Конечно, Шкловский — особый Серапион: и Брат, и Учитель. Хотя Учителем он был, возможно, не для всех, но ход его мыслей всех захватывал. Бывавшая на собраниях Серапионов художница Валентина Ходасевич в книге «Портреты словами» описывает это так: «Шкловский — человек внезапный, когда он начинает говорить, то мысль его взрывается, бросается с одного на другое толчками и скачками, иногда уходит совсем от затронутой темы и рождает новые. Он находит неожиданные ассоциации, будоражит вас все больше, волнуется сам, заинтересовывает, захватывает и уже не отпускает вашего внимания… Мне иногда кажется, что у меня делается одышка, как от бега или волнения, когда я его слушаю. Я не знаю, как определить, но самый процесс работы его мозга очень ощутим…»

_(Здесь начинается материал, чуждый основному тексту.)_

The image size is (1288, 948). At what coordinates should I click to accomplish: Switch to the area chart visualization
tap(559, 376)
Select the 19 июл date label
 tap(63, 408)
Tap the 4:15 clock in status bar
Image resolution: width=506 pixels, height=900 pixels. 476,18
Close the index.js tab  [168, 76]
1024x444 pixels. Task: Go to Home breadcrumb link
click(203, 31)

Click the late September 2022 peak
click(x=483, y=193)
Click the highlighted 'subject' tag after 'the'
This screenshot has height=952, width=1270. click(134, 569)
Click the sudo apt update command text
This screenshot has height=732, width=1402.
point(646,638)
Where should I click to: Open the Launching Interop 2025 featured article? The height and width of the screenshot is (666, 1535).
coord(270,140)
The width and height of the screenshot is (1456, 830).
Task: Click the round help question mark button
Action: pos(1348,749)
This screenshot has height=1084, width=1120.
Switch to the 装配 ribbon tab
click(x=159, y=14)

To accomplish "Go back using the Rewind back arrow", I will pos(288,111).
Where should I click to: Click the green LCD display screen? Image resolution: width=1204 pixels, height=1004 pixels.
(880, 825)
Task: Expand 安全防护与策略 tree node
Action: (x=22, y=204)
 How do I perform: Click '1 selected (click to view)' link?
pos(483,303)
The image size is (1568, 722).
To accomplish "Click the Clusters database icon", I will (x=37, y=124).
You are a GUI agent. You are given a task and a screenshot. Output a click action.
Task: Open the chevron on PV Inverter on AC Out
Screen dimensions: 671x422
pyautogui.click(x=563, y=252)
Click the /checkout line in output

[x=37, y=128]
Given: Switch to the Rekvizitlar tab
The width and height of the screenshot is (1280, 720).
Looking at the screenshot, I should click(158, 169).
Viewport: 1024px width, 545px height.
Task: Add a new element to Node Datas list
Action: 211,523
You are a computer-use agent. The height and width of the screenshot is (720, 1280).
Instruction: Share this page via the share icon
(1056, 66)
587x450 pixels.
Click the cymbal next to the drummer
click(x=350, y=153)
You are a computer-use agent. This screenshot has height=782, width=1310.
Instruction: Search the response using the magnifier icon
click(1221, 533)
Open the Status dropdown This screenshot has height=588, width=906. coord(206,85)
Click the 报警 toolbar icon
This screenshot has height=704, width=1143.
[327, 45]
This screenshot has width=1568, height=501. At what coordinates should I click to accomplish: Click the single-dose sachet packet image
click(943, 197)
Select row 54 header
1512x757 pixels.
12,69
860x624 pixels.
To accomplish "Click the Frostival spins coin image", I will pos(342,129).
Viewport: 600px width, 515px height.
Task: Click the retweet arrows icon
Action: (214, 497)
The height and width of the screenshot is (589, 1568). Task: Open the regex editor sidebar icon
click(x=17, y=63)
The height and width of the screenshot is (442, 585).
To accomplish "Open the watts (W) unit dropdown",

Своим долгом Брата и одновременно Учителя Шкловский считал помогать Серапионам и опекать их, когда Горький уехал. Об этом Виктор Борисович докладывал Алексею Максимовичу в Берлин: «Живем так себе. Дом Искусств дров не заготовил. Пока достал всем три куба, что дальше, не знаю», затем шел отчет о написанном каждым из братьев. Но в смысле собственной литпродукции Шкловский считал себя не подсудным никому. В конце 1921 года он наладил выпуск двухнедельного журнала «Петербург» и делал весь журнал сам, значась в нем единственным редактором. Для Серапионов места не жалел. В декабре 1921-го и в январе 1922-го вышло два номера — в них Шкловский напечатал «Варшаву» Слонимского, «Чертовинку» Зощенко, «Ненормальное явление» Лунца, статью Груздева и одно стихотворение Тихонова, которому еще только предстояло стать Серапионом. Художник Милашевский, по-домашнему встречавшийся тогда со Шкловским, вспоминал его в книге «Вчера, позавчера»: «Энергии — не только мозговой, но и самой обычной, житейской — хоть отбавляй! Не дожидаясь, когда обстоятельства станут более благоприятны, он издавал свои труды за свой собственный счет: бегал по типографиям, договаривался с наборщиками, доставал бумагу. Сам распространял свои издания». Это все можно отнести и к журналу «Петербург».